*** EXTRAIT CITÉ ***

Il y a quelques années, j’ai suivi un cours d’allemand à Dresde, en Saxe, en Allemagne. J’adore voyager et, lorsque je voyage, j’aime me mêler à la population locale pour essayer d’en apprendre davantage sur sa culture. J’aime aussi la bière brune, alors, un soir à Dresde, j’ai décidé d’aller dans un bar pour en boire une. Mon niveau d’allemand, à ce moment-là, était très bas, tout au plus un A2, et les Allemands sont des personnes très directes qui ne laissent pas passer les erreurs. Autrement dit, si vous faites une erreur, ils vous le disent. L’allemand a des cas grammaticaux, mais je ne vais pas expliquer ici ce que c’est, car cela me prendrait 800 pages. L’essentiel, c’est que les cas grammaticaux impliquent la déclinaison, c’est-à-dire que de nombreux mots changent en fonction de leur rôle dans la phrase. Pour donner un exemple, en anglais, «rouge» se dit red, et ça reste red dans tous les cas. En allemand, on dit rot, mais selon le cas grammatical, cela peut devenir rote, roter, roten, rotem ou rotes. Je crois que je n’oublie aucune forme. Mais c’est encore pire: certaines de ces formes peuvent être masculines, féminines, singulières ou plurielles, selon le cas grammatical. Autrement dit, «rojo, roja, rojos, rojas» en espagnol, c’est un jeu d’enfant.
Le fait est que je suis allé au bar et, à l’entrée, j’ai répété comment demander qu’on me recommande une bonne bière brune.
– Könnten Sie mir bitte ein gutes dunkel Bier empfehlen?
– Hast du dunkles gesagt?
Ce fut la réponse, avec un air peu aimable, parce que je n’avais pas décliné l’adjectif dunkel. Pourquoi cette anecdote? Parce que l’erreur fait partie du processus d’acquisition d’une langue étrangère. Et les humains n’aiment pas se tromper: cela nous rend nerveux, cela nous embarrasse. Le problème, c’est justement que l’erreur est inévitable. Lorsque nous apprenons une langue, nous ne pouvons pas attendre de la parler parfaitement pour commencer à l’utiliser. D’une part, parce que si nous ne l’utilisons pas, nous ne progresserons pas. D’autre part, parce qu’il est fort probable que nous n’atteignions jamais le niveau d’un natif. En fait, pour différentes raisons, si nous commençons à apprendre une langue étrangère à l’âge adulte, il est hautement improbable que nous acquérions la compétence d’un locuteur natif. Il existe une théorie selon laquelle, parmi les adultes qui commencent à apprendre une langue étrangère, seulement 5 % atteindront ce niveau de compétence linguistique. Et on les appelle les 5 % pathologiques. Ainsi, ce que je veux transmettre avec cet article, c’est qu’il ne faut pas avoir peur de l’erreur. Et si l’on ne peut pas éviter cette peur, il faut se tromper malgré elle. Et si l’on nous corrige, l’accepter. Après tout, les corrections nous aident à progresser, non?

*** DONNÉES EXTRAITES ***

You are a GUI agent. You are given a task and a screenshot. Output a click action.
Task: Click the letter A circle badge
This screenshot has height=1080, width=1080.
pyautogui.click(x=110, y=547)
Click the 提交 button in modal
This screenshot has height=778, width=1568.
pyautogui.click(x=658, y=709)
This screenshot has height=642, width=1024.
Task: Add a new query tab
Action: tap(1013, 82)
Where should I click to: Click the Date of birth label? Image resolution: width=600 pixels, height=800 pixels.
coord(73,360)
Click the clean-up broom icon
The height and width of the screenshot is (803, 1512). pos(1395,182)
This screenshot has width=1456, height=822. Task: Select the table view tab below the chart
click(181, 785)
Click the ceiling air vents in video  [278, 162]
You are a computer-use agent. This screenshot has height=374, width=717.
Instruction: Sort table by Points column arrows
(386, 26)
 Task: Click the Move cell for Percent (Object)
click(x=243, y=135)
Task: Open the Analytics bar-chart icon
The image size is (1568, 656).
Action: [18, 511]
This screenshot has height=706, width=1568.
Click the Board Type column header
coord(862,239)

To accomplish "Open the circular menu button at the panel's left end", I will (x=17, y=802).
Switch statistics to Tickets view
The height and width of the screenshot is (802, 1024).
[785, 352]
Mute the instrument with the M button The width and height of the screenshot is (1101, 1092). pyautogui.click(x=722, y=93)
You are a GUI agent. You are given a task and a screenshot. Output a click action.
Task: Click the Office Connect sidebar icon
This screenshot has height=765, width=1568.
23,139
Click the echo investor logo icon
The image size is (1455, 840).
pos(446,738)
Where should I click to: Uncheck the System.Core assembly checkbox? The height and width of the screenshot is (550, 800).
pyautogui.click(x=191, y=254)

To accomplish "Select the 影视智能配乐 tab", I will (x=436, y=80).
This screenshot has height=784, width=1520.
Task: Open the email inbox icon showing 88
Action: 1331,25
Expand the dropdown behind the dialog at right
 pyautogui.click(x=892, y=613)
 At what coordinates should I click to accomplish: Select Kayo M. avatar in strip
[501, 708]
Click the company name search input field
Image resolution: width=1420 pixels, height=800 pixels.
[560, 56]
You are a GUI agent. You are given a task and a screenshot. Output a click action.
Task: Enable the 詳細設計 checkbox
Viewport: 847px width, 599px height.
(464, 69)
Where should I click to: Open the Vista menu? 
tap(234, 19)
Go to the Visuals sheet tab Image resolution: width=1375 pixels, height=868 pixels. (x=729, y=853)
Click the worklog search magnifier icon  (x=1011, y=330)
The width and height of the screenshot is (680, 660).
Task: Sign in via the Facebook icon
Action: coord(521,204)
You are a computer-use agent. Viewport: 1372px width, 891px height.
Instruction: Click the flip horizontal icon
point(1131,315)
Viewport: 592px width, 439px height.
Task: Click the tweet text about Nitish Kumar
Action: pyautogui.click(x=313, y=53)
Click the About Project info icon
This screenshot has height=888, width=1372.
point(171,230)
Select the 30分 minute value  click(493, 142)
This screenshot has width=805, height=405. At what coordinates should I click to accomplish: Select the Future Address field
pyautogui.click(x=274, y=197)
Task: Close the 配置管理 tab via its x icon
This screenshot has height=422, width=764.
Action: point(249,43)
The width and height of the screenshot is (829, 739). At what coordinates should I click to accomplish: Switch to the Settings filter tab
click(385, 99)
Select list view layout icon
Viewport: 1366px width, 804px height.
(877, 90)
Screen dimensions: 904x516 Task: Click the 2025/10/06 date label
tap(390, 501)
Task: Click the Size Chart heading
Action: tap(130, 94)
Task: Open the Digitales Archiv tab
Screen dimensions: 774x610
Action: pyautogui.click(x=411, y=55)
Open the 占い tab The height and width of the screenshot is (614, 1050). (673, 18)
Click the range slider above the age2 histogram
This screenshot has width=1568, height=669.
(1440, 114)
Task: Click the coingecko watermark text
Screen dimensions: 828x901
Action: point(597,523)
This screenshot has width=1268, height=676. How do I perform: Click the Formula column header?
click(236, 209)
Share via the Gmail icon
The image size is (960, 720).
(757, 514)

***

#### [CONSIGNE 1]
Modifiez le passage de l'extrait qui s'ouvre sur les mots « Le fait est » et se ferme sur « du dunkles gesagt? », en y remplaçant « bière brune » par « bière blonde ».
#### [CONSIGNE 2]
D'après l'extrait, quel adjectif n'avait pas été décliné dans la demande faite au bar de Dresde ?

#### [RÉPONSE ATTENDUE 1]
Le fait est que je suis allé au bar et, à l’entrée, j’ai répété comment demander qu’on me recommande une bonne bière blonde.
– Könnten Sie mir bitte ein gutes dunkel Bier empfehlen?
– Hast du dunkles gesagt?

#### [RÉPONSE ATTENDUE 2]
L'adjectif dunkel.